Dataset entries:

================

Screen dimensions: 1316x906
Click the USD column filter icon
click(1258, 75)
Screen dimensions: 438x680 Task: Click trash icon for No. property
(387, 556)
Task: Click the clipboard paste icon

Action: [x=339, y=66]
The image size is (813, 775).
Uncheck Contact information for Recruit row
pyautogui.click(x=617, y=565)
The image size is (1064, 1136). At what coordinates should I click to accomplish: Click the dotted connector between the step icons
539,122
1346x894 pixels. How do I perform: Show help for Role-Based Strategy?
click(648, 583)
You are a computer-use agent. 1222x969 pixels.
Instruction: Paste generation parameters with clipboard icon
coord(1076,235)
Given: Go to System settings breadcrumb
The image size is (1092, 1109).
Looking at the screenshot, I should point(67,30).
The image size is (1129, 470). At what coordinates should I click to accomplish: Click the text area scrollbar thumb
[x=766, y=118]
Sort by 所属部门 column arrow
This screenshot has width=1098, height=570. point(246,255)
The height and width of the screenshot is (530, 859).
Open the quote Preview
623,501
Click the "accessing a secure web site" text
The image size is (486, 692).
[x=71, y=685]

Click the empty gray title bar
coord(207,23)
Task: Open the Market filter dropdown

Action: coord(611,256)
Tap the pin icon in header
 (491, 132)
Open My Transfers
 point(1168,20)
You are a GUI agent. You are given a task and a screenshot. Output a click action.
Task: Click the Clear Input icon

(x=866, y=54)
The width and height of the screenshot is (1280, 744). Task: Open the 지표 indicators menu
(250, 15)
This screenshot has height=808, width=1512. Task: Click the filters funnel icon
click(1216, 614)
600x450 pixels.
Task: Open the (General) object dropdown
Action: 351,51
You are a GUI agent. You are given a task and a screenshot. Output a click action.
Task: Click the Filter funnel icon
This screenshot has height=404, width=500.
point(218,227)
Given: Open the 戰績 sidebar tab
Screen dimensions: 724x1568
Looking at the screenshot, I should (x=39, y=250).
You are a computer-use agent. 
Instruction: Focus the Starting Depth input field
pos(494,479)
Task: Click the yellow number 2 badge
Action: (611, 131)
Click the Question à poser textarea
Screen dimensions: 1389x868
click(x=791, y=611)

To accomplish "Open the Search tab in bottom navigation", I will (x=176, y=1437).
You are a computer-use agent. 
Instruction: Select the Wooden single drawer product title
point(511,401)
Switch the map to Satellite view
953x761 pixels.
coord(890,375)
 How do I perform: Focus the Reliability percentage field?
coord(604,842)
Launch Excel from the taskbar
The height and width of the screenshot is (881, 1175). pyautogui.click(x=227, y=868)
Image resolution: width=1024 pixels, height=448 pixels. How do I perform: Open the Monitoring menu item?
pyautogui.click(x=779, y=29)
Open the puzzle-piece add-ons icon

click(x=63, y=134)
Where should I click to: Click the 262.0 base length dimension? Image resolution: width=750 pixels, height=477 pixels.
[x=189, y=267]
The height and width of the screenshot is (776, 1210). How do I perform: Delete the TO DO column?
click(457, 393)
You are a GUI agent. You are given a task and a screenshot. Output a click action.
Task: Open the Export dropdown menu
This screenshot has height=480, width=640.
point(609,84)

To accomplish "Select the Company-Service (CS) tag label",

================

Please restate the records in full, word for word.

Answer to the exercise:
Screen dimensions: 1316x906
Click the USD column filter icon
click(1258, 75)
Screen dimensions: 438x680 Task: Click trash icon for No. property
(387, 556)
Task: Click the clipboard paste icon

Action: [x=339, y=66]
The image size is (813, 775).
Uncheck Contact information for Recruit row
pyautogui.click(x=617, y=565)
The image size is (1064, 1136). At what coordinates should I click to accomplish: Click the dotted connector between the step icons
539,122
1346x894 pixels. How do I perform: Show help for Role-Based Strategy?
click(648, 583)
You are a computer-use agent. 1222x969 pixels.
Instruction: Paste generation parameters with clipboard icon
coord(1076,235)
Given: Go to System settings breadcrumb
The image size is (1092, 1109).
Looking at the screenshot, I should point(67,30).
The image size is (1129, 470). At what coordinates should I click to accomplish: Click the text area scrollbar thumb
[x=766, y=118]
Sort by 所属部门 column arrow
This screenshot has width=1098, height=570. point(246,255)
The height and width of the screenshot is (530, 859).
Open the quote Preview
623,501
Click the "accessing a secure web site" text
The image size is (486, 692).
[x=71, y=685]

Click the empty gray title bar
coord(207,23)
Task: Open the Market filter dropdown

Action: coord(611,256)
Tap the pin icon in header
 (491, 132)
Open My Transfers
 point(1168,20)
You are a GUI agent. You are given a task and a screenshot. Output a click action.
Task: Click the Clear Input icon

(x=866, y=54)
The width and height of the screenshot is (1280, 744). Task: Open the 지표 indicators menu
(250, 15)
This screenshot has height=808, width=1512. Task: Click the filters funnel icon
click(1216, 614)
600x450 pixels.
Task: Open the (General) object dropdown
Action: 351,51
You are a GUI agent. You are given a task and a screenshot. Output a click action.
Task: Click the Filter funnel icon
This screenshot has height=404, width=500.
point(218,227)
Given: Open the 戰績 sidebar tab
Screen dimensions: 724x1568
Looking at the screenshot, I should (x=39, y=250).
You are a computer-use agent. 
Instruction: Focus the Starting Depth input field
pos(494,479)
Task: Click the yellow number 2 badge
Action: (611, 131)
Click the Question à poser textarea
Screen dimensions: 1389x868
click(x=791, y=611)

To accomplish "Open the Search tab in bottom navigation", I will (x=176, y=1437).
You are a computer-use agent. 
Instruction: Select the Wooden single drawer product title
point(511,401)
Switch the map to Satellite view
953x761 pixels.
coord(890,375)
 How do I perform: Focus the Reliability percentage field?
coord(604,842)
Launch Excel from the taskbar
The height and width of the screenshot is (881, 1175). pyautogui.click(x=227, y=868)
Image resolution: width=1024 pixels, height=448 pixels. How do I perform: Open the Monitoring menu item?
pyautogui.click(x=779, y=29)
Open the puzzle-piece add-ons icon

click(x=63, y=134)
Where should I click to: Click the 262.0 base length dimension? Image resolution: width=750 pixels, height=477 pixels.
[x=189, y=267]
The height and width of the screenshot is (776, 1210). How do I perform: Delete the TO DO column?
click(457, 393)
You are a GUI agent. You are given a task and a screenshot. Output a click action.
Task: Open the Export dropdown menu
This screenshot has height=480, width=640.
point(609,84)

To accomplish "Select the Company-Service (CS) tag label",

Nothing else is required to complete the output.